Mas então chegou o mês de maio e eu recebi um telefonema de um velho amigo ali pelas sete da noite. Ele me perguntou o que eu estava fazendo e eu disse nada de produtivo ou saudável - e isso bastou. Em menos de uma semana eu tinha um emprego, responsabilidades, direitos e deveres, enfim, uma ocupação para viver e morrer disso. De segunda a sexta feira, das nove às dezoito horas. Dar as mãos aos homens comuns e participar dessa ciranda.

Algum tempo de adequação à rotina (radicalmente?) alterada e às exigências do trabalho. Faça frio ou calor, sob sol ou chuva, é preciso acordar por volta das sete e meia, fazer a higiene matinal, trajar esporte-fino, colocar marmita / guarda-chuva / livro dentro da mochila, e tomar o ônibus para o centro da cidade. Quando batem as nove horas, é tempo de entregar-se à faina do escritório. Por sorte os companheiros de trabalho são pessoas muito boas; o dia-a-dia pode até ser estressante e ocasionar dissabores, mas nunca por conta deles.

Minha alma – esse apêndice metafísico onde se depositam todas as minhas angústias – continua pesada, mas agora não flutuo nem bóio por aí como uma sacola plástica. Tenho andado por entre a gente com os pés descalços e os bolsos (quase) vazios. Eventualmente queimo os pés no asfalto em brasa e procuro manter a cabeça erguida.

domingo, 3 de janeiro de 2010

Os melhores de 2009 (1)

Hoje O Chimpanzé completa um ano de existência.
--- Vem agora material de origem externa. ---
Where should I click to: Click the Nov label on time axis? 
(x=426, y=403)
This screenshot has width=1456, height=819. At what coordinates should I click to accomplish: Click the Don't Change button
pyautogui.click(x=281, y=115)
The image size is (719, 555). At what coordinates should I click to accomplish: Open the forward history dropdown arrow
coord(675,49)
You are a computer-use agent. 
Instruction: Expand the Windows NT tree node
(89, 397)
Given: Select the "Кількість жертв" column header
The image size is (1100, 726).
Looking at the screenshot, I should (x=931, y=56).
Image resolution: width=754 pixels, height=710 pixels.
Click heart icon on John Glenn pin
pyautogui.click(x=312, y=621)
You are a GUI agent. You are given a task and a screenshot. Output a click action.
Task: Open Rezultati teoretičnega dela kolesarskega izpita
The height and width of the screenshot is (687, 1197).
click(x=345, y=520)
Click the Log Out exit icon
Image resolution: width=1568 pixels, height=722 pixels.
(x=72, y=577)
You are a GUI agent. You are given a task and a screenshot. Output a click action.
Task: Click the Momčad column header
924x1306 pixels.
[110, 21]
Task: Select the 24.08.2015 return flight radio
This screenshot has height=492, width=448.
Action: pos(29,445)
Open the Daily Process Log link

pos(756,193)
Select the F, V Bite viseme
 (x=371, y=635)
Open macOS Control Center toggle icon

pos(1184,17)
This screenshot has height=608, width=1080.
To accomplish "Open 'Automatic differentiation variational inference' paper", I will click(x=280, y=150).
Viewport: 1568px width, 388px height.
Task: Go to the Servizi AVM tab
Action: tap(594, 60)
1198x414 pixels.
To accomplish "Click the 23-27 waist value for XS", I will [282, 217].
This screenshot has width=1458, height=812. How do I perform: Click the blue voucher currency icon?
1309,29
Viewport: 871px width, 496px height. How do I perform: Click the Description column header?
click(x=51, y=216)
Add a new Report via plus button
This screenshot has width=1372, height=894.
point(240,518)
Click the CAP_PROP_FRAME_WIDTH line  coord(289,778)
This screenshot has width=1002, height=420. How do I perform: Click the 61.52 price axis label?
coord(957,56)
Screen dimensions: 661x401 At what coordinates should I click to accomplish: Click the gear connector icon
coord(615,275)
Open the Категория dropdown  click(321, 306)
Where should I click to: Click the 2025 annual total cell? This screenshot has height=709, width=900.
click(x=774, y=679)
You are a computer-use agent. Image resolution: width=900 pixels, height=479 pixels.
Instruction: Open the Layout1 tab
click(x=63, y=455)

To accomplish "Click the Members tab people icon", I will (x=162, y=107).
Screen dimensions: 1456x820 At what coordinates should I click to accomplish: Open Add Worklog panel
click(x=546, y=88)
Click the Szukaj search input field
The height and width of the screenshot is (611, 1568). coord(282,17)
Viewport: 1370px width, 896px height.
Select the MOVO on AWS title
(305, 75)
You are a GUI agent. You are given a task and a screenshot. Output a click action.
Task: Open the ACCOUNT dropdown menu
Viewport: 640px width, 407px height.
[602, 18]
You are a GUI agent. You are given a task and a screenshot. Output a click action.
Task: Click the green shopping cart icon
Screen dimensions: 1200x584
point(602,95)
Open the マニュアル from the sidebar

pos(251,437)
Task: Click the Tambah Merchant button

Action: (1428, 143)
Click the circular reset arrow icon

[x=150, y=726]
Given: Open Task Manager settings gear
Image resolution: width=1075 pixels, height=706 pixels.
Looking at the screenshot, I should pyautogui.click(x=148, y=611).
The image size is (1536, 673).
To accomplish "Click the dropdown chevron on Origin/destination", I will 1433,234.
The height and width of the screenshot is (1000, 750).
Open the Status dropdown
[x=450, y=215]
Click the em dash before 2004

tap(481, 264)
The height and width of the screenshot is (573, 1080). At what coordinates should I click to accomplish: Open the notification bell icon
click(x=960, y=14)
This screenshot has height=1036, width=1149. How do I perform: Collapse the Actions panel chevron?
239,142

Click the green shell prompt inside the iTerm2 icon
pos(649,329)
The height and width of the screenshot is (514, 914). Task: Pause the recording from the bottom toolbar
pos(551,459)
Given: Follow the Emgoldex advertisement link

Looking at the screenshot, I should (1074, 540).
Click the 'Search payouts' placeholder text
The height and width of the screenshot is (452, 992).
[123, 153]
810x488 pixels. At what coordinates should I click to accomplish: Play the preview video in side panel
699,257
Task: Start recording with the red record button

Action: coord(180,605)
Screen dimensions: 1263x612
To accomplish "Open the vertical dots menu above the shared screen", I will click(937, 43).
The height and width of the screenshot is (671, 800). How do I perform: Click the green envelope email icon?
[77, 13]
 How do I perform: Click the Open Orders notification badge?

E eu resolvi comemorar publicando minhas listas de favoritos de 2009. Primeiramente, segue a relação dos (meus) melhores filmes lançados em 2009.

1- Amantes, de James Gray
2- Gran Torino, de Clint Eastwood
3- Bastardos Inglórios, de Quentin Tarantino
4- Guerra ao Terror, de Kathryn Bigelow
5- O Lutador, de Darren Aronofsky
6- Inimigos Públicos, de Michael Mann
7- Up – Altas Aventuras, Pete Docter
8- Arraste-me para o Inferno, de Sam Raimi
9- Milk – A Voz da Igualdade, Gus Van Sant
10- Avatar, de James Cameron
11- Star Trek, de J.J Abrams
12- Se Beber, Não Case, Todd Phillips
13- Presságio, de Alex Proyas
14- *Para Aceitá-la Continue na Linha, de Anna Muylaert

Após compor a lista, me dei conta de que todos os filmes – com a nobre exceção de Para Aceitá-la.... - são made in USA, o que pode ser “explicado” pelos seguintes motivos: a) quase não tenho acesso aos melhores filmes europeus / asiáticos / sul-americanos (incluindo os nacionais), que podem ser vistos quase que exclusivamente nos festivais de cinema das capitais ou em salas destinadas a “filmes de arte”; b) não tenho o hábito de baixar filmes na internet, pois não disponho de meios para tanto; c) nem todos os filmes relevantes são lançados em DVD, e mesmo quando ocorre de serem bem distribuídos, eles nem sempre chegam às locadoras do interior; d) Hollywood continua soberana.

* Para Aceitá-la Continue na Linha é um telefilme exibido pela tevê Cultura em meados de dezembro do ano passado. Trabalho notável. Anna Muylaert é uma diretora invulgar. Quem viu Durval Discos sabe disso. Agora estou ansioso para ver É Proibido Fumar.